In the weeks before us, by the end of the year, certain events will unfold which could change the stalemate Serbia has been in for 19 months now, since the SAA was signed and instantly frozen.
First such event will be the European Council’s decision on visa liberalization for Serbia and two more Western Balkan countries which have met the criteria set by the road map – Macedonia and Montenegro. This decision should be taken, as has been announced, on 30 November. After almost 19 years, the citizens of these three countries will again be able to travel freely to most EU member-states, as well as to Switzerland and Norway. I expect that, in 2011, within a general overview of the UK visa policy, UK Border Agency could reach a decision which would enable it to Serbian citizens to travel freely to the UK, as well. In the days when we are observing the 20th anniversary of the fall of the Berlin Wall, for our citizens it is about the deconstruction of a “Schengen Wall”, and a first serious step towards the reintegration of significant parts of the Western Balkans into Europe, to which it belongs geographically (let me just say that there are less than 200 miles from the Serbian border to Vienna), but also economically and culturally. I will be just as happy when – I hope in a few months – Bosnia-Herzegovina and Albania also meet the criteria set by the road map, and Schengen visa regime is abolished for their citizens, as well.
The second event is the submission of a report by Serge Brammertz, the Hague tribunal chief prosecutor, on Serbia’s cooperation with this institution. If, in the first days of December, the report results to maintain – as is believed that it will – a positive assessment of the cooperation, including the statement that “Serbia is doing everything within its power” to locate and arrest the remaining two fugitives, I cannot exclude the possibility that the Dutch veto could be lifted, even if temporarily, and that Serbia could submit its official candidacy for EU membership in the last weeks of December.
Although, of course, the submission of candidacy is a unilateral measure, which requires decisions by the European Council and the European Commission in order to be considered, the unblocking of the SAA and the submission of candidacy is of more than symbolic significance for Serbia. By submitting it, Serbia officially defines its strategic political priority and it commits itself much more firmly to continuing and deepening economic and institutional reforms necessary in order for the country to fulfil, at the end of the process, the Copenhagen criteria required for full membership. Many European friends are encouraging Serbia on that path. I am speaking about the importance of “a much firmer commitment”, having in mind, above all, certain reservations towards the enlargement, which are present in some important capitals on the Continent, but also the necessity to send a clear message to the anti-European forces in Serbia, however marginalized they may be after the last elections, that the government and the president, who, thanks to their pro-European agenda, won both the parliamentary and presidential elections in 2008, that they are fulfilling their election promises and that, in doing so, they have a reliable partner in the EU and its member-states.

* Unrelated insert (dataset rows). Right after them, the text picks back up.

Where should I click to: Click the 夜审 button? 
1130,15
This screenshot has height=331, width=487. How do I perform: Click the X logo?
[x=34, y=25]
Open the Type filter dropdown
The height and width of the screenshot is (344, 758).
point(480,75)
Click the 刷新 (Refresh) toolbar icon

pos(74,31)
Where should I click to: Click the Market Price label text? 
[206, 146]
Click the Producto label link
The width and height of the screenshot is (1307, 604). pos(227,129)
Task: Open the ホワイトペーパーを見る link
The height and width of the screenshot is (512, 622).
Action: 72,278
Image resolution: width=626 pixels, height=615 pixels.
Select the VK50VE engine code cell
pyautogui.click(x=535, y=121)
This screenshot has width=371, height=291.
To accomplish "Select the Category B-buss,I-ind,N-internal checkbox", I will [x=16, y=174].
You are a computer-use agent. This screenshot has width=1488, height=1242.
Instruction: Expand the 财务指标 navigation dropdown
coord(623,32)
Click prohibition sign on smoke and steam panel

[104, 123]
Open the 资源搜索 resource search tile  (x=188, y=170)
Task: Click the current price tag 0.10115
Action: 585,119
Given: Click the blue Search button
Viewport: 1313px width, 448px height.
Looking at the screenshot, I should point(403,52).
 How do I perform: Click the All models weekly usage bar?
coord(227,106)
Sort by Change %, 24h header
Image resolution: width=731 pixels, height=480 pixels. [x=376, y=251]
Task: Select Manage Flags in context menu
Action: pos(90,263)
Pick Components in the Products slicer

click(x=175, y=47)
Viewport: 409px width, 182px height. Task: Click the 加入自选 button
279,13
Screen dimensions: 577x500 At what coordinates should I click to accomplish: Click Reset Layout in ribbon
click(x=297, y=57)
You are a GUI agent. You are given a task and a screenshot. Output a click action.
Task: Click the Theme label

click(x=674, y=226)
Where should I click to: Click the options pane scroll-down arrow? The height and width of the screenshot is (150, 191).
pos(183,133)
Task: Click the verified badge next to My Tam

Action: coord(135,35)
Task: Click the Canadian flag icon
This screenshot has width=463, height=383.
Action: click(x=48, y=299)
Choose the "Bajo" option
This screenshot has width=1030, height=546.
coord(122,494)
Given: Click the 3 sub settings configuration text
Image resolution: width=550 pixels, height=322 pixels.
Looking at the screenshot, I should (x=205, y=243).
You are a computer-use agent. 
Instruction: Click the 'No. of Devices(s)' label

This message is important due to the circumstances under which the pro-European parties twice managed to beat the radical-nationalist bloc, which had been advocating the need to turn away from the EU. Back in those days when presidential and parliamentary elections were held in Serbia in 2008, Kosovo Albanians unilaterally proclaimed independence, thereby taking away 12.3 per cent of the national territory of Serbia. I believe I am not wrong in saying that Serbian voters showed a high level of maturity by electing a government which will do its best to preserve Serbia’s territorial integrity by peaceful, diplomatic and legal means exclusively, continuing down the path of the European integration process.
Which brings me to the third event, and it shall take place during the first ten days of December. That is when the International Court of Justice is holding deliberations in the proceedings aimed at providing an advisory opinion on the legality of “Kosovo’s” unilaterally-declared independence, proceedings launched following the decision by the UN General Assembly. Although many important states, including the USA and 22 EU member-states (including the UK), have recognized “Kosovo’s” unilaterally-declared independence, the Serbian diplomacy, rooting its efforts in the strong base in international law, but also thanks to the legitimate concerns by many countries that recognizing the Kosovo secession could represent a very dangerous precedent in international relations, well, the Serbian diplomacy has managed to limit the number of states which have recognized the unilaterally-proclaimed independence to 63, as well as to get a huge support at the UN General Assembly for the resolution which asks the ICJ to issue an advisory opinion on whether “Kosovo’s” unilaterally-proclaimed independence is in line with international law. Out of some 130 UN members which have not recognized Kosovo, let me mention the whole BRIC (Brazil, Russia, India and China), five EU member-states (Spain, Greece, Romania, Slovakia and Cyprus), Vatican, almost whole of the Latin America (including previously mentioned Brazil, but also Mexico, Argentina and Chile), almost whole of the sub-Saharan Africa (including South Africa and Nigeria), as well as Indonesia, Egypt, Pakistan, Iraq, Tunisia, Algeria, Morocco and many other Muslim states.
The argument which promoters of “Kosovo’s” unilaterally-proclaimed independence often mentioned in the past, that “Kosovo is a sui generis case”, which is why its unilaterally-proclaimed independence should be recognized, that argument has obviously not been received well by a significant part of the international community. The task of the ICJ, and indeed of any person analysing a concrete situation from the legal standpoint, is to apply the relevant legal rules having by definition a general character to a concrete – “unique” – situation. Referring to the “special cases” argument does not only dilute the quality of legality of a system: it replaces legality with a political element, in which the power and commitment of individual actors become more significant than the legal rights that they enjoy. Claims that situations are sui generis reduce the universally-recognised rights of states, and place them outside the ordinary processes of the making and the application of international law.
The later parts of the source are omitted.